Urinary Bisphenol: A Concentration and Risk of Future Coronary Artery Disease in Apparently Healthy Men and Women

  1. David Melzer1*
  2. Nicholas J. Osborne2
  3. William E. Henley3;
  4. Ricardo Cipelli4
  5. Anita Young5
  6. Cathryn Money5
  7. Paul McCormack5;
  8. Robert Luben6
  9. Kay-Tee Khaw6
  10. Nicholas J. Wareham7;
  11. Tamara S. Galloway4
+Author Affiliations
  1. 1 Peninsula Medical School, University of Exeter, Exeter, United Kingdom;
  2. 2 Peninsula College of Medicine & Dentistry, University of Exeter, Exeter, United Kingdom;
  3. 3 University of Plymouth, Plymouth, United Kingdom;
  4. 4 University of Exeter, Exeter, United Kingdom;
  5. 5 Brixham Environmental Laboratory, Brixham, United Kingdom;
  6. 6 University of Cambridge, Cambridge, United Kingdom;
  7. 7 Medical Research Council Epidemiology Centre, London, United Kingdom
  1. * Corresponding author; email: david.melzer@pms.ac.uk

Abstract

Background—The endocrine disrupting chemical Bisphenol A (BPA) is widely used in food and beverage packaging. Higher urinary BPA concentrations (uBPA) were cross-sectionally associated with heart disease in NHANES 2003/04 and NHANES 2005/6, independent of traditional risk factors.

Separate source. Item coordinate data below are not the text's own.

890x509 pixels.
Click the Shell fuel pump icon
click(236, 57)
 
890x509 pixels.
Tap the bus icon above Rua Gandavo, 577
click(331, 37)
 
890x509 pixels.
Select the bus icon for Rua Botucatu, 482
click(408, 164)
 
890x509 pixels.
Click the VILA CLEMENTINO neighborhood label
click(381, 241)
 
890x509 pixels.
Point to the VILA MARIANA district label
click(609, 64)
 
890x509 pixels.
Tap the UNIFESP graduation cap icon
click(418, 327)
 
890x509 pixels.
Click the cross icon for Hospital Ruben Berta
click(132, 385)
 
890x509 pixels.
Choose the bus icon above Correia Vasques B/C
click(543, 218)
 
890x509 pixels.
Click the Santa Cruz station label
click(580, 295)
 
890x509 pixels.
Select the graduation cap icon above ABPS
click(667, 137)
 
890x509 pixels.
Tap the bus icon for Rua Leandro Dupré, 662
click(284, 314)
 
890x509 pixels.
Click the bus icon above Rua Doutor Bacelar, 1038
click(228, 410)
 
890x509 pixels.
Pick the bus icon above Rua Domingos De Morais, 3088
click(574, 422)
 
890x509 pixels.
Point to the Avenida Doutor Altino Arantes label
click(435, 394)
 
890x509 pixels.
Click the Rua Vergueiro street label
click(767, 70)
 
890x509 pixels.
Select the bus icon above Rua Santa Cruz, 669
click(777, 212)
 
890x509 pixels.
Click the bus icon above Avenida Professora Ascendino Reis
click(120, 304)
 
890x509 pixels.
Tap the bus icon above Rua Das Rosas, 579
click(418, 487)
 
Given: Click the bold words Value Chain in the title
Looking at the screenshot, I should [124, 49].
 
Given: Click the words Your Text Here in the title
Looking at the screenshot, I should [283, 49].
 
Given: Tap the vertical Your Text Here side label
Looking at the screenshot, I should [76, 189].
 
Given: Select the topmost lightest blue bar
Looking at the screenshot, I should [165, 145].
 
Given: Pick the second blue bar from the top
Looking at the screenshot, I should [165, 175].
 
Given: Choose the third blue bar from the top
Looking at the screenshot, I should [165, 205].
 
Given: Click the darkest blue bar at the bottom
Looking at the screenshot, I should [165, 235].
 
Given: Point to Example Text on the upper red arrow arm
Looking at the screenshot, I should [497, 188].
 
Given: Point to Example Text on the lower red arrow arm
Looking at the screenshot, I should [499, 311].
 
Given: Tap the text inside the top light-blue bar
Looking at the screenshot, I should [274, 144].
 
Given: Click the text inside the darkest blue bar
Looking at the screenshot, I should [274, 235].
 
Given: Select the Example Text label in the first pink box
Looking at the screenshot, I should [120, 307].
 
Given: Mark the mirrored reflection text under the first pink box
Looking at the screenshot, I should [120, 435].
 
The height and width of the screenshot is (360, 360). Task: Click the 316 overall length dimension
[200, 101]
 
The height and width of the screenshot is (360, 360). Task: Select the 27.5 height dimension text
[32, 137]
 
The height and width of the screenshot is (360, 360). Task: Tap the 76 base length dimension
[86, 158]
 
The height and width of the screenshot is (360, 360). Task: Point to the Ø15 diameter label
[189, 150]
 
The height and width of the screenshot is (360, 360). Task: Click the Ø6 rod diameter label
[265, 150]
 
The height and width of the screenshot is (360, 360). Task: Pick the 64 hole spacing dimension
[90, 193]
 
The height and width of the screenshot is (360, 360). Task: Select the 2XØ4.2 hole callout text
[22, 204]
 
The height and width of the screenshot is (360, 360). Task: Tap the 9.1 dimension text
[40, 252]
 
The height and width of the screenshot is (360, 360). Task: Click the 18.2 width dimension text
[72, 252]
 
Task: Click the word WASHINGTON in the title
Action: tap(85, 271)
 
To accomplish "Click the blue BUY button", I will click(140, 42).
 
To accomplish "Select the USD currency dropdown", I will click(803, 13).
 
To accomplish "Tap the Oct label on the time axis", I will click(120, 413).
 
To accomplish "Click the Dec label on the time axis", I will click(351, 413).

Methods and Results—We included 758 incident coronary artery disease (CAD) cases and 861 controls followed for 10.8 yrs from the European Prospective Investigation of Cancer - Norfolk UK. Respondents aged 40-74 yrs and free of CAD, stroke or diabetes provided baseline spot urine samples. uBPA concentrations (median value 1.3 ng/ml) were low. Per standard deviation (4.56ng/ml) increases in uBPA concentration were associated with incident CAD in age, sex and urinary creatinine adjusted models (n=1919, OR=1.13 95% CI 1.02 to 1.24, p=0.017). With CAD risk factor adjustment (including education, occupational social class, BMI category, systolic blood pressure, lipid concentrations and exercise) the estimate was similar but narrowly missed two-sided significance (n=1744 OR=1.11 95% CI: 1.00 to 1.23, p=0.058). Sensitivity analyses with the fully adjusted model, excluding early CAD (<3 year follow up); those with BMI>30; abnormal renal function; or adjusting additionally for vitamin C; C-reactive protein; or alcohol consumption, all produced similar estimates and all showed associations at p≤0.05.

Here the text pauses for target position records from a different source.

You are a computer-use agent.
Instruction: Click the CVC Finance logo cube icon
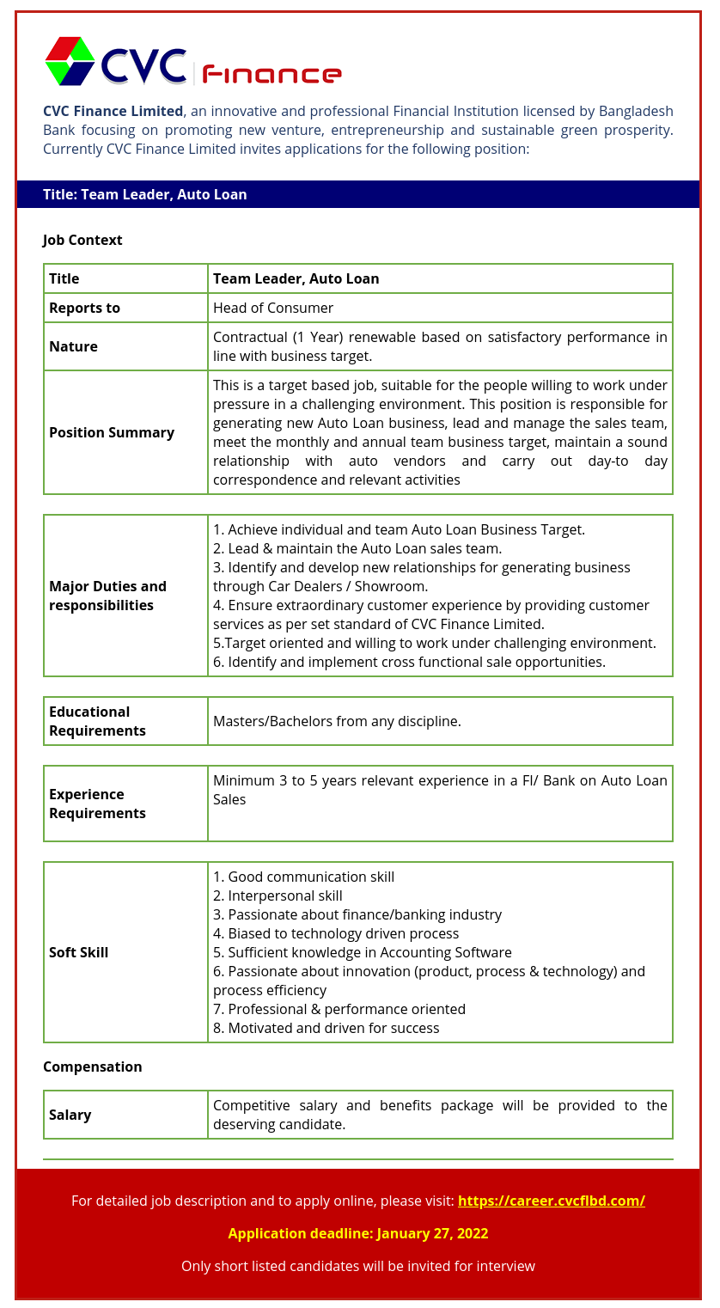pos(70,61)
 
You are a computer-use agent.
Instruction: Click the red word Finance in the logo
pos(272,75)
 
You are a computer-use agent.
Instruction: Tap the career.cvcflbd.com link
pos(551,1201)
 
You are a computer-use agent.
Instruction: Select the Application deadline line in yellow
pos(358,1233)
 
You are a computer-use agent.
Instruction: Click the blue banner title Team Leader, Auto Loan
pos(145,194)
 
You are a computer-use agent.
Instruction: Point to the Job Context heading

Conclusions—Associations between higher BPA exposure (reflected in higher urinary concentrations) and incident CAD during over ten years of follow-up showed similar trends to previously reported cross-sectional findings in the more highly exposed NHANES respondents. Further work is needed to accurately estimate the prospective exposure response curve and to establish the underlying mechanisms.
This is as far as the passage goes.